Peel’s “accomplishment” was a self-inflicted wound on a party whose great principles were its defense of the Crown, the church, and the land. One by one the Tories, in becoming “conservative,” abandoned their principles (although I discover with pleasure that Charles Moore, a Catholic convert, opposes disestablishment on good Tory grounds). Over the years the Conservatives stole the clothes of the Whigs, the imperialists, the Liberals, and the socialists. In returning the party to its liberal phase, Mrs. Thatcher did her party and her country a great service, but classical liberalism, perhaps even more than socialism, is an internationalist ideology, and the Tories—if they are to be anything—must be the national party, the party that stands for the real England, the historic England, the England for its own sake. Even if European Union were the best thing for everyone in the world, it should not be the achievement of a Tory government.

Unwilling as I am to admit it, Mr.

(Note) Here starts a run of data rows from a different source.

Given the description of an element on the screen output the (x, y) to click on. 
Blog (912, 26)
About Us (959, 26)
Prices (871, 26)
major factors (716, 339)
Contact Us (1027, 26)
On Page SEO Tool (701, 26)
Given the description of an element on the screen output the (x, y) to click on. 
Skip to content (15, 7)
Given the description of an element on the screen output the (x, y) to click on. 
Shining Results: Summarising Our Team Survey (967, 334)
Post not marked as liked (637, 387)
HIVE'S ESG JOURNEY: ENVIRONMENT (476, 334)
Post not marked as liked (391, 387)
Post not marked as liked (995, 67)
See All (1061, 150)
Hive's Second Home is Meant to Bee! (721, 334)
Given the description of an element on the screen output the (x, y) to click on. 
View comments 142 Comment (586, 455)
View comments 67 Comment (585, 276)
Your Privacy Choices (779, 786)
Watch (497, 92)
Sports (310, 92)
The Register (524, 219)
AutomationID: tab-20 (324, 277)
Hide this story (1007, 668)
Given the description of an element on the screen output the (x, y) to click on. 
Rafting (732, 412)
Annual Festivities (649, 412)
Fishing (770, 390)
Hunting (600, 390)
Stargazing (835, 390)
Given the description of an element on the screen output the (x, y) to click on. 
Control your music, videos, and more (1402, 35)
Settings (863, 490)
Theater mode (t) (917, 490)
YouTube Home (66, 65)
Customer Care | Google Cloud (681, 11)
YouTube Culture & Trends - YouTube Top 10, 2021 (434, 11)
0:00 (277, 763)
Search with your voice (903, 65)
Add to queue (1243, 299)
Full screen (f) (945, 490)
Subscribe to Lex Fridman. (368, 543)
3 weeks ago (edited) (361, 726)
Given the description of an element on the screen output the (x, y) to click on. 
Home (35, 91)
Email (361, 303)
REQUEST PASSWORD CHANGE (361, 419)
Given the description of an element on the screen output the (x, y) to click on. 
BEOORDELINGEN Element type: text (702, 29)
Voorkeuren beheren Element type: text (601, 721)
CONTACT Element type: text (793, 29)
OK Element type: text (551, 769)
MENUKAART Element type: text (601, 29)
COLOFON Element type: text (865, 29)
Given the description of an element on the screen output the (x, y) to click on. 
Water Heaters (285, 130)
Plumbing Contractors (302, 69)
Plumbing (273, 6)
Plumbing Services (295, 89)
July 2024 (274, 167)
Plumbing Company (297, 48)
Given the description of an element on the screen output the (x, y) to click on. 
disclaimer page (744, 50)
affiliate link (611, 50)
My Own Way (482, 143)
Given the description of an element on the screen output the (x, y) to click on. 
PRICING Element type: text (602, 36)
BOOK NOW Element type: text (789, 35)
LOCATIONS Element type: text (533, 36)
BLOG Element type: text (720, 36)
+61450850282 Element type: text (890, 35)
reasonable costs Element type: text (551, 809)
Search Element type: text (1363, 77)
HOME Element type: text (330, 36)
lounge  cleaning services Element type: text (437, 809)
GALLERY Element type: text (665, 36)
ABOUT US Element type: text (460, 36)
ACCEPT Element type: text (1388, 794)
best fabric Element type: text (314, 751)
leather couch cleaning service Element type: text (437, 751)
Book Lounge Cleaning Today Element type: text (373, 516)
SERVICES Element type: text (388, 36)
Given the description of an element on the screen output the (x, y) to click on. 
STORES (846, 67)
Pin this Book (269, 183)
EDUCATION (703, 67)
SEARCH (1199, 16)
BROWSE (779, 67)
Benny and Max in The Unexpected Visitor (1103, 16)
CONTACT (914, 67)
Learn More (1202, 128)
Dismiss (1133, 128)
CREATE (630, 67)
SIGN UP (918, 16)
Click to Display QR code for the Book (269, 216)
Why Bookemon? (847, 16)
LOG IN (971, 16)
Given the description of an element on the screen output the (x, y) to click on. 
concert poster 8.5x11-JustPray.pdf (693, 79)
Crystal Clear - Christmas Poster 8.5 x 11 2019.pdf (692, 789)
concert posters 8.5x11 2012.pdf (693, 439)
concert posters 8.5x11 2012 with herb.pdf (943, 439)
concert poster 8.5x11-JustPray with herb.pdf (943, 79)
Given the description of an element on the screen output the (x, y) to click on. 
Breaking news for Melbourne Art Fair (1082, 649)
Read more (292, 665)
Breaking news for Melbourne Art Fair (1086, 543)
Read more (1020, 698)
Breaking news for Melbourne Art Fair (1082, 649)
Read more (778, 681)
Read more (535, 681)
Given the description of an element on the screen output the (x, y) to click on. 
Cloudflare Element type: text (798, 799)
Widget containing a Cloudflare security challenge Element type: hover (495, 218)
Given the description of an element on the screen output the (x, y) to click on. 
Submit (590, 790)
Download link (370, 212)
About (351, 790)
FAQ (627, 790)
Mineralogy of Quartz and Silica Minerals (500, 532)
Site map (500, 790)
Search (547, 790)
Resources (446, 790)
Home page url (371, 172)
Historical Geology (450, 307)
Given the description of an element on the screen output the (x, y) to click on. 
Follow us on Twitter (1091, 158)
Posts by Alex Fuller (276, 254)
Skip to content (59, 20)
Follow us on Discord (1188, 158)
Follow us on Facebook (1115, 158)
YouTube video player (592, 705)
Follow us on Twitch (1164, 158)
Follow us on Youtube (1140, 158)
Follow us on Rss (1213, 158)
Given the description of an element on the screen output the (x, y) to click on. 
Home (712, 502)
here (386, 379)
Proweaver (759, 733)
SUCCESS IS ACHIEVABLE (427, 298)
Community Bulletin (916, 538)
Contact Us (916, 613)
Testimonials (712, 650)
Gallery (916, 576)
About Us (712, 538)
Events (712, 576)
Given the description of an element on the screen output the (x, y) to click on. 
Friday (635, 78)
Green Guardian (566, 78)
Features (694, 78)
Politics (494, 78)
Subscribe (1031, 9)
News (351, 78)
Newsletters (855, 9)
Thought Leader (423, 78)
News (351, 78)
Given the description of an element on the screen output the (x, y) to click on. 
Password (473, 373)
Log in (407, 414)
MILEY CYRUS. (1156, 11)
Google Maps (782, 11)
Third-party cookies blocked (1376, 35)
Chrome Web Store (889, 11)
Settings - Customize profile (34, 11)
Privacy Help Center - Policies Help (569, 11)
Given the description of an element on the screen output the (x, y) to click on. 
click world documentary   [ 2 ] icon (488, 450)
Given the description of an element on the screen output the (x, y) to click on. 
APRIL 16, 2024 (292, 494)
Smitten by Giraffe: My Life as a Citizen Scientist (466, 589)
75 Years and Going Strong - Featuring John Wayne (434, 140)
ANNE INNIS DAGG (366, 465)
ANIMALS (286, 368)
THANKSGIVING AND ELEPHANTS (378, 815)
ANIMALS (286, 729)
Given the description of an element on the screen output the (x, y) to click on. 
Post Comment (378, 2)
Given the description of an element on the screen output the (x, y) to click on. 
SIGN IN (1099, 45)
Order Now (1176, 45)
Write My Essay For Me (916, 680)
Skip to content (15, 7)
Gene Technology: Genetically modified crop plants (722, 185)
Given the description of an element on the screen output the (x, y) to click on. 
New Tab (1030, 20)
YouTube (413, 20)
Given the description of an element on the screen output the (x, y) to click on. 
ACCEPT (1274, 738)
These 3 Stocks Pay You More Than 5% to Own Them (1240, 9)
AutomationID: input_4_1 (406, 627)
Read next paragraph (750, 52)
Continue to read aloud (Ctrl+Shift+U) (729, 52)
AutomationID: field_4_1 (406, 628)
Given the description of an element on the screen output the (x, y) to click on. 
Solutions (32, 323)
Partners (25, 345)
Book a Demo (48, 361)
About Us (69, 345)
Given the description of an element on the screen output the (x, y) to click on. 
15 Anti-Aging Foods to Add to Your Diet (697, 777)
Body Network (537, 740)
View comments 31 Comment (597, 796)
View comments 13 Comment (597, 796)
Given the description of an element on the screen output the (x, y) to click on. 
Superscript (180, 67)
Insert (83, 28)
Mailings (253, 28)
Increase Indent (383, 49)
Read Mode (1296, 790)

Major has many fine points. He has a shrewd mind, and he is willing to stick to his guns, but—speaking with the recklessness of an outsider who does not have a right to an opinion—I really hope that his government falls and leaves it to Mr. Blair to tie the knot with Europe. The Conservatives have grown too fat in their years of plenty, and it will be a good thing for them to go out into the wilderness of opposition. (American conservatives, too, need to be disciplined by at least four more years of Democratic misrule until they can learn not to get in bed with the gentiles.) If the Conservative Party is to belong to Mr. Major and Mr. Heseltine, then it is of no more use to Britain than the Republican Party is to the United States.

Whether any of my English friends will agree with me, I do not know, but the conservative embrace of Europe has done nothing to endear the party to the voters. While I was there in the spring, the Tories lost control of all the local councils in Scotland. Hearing that I am on my way to Scotland, Bill Cash jokes over dinner: “Tell me if you see any conservatives in Scotland.” I did, and he told me he was voting for the Scottish National Party, but that is another story.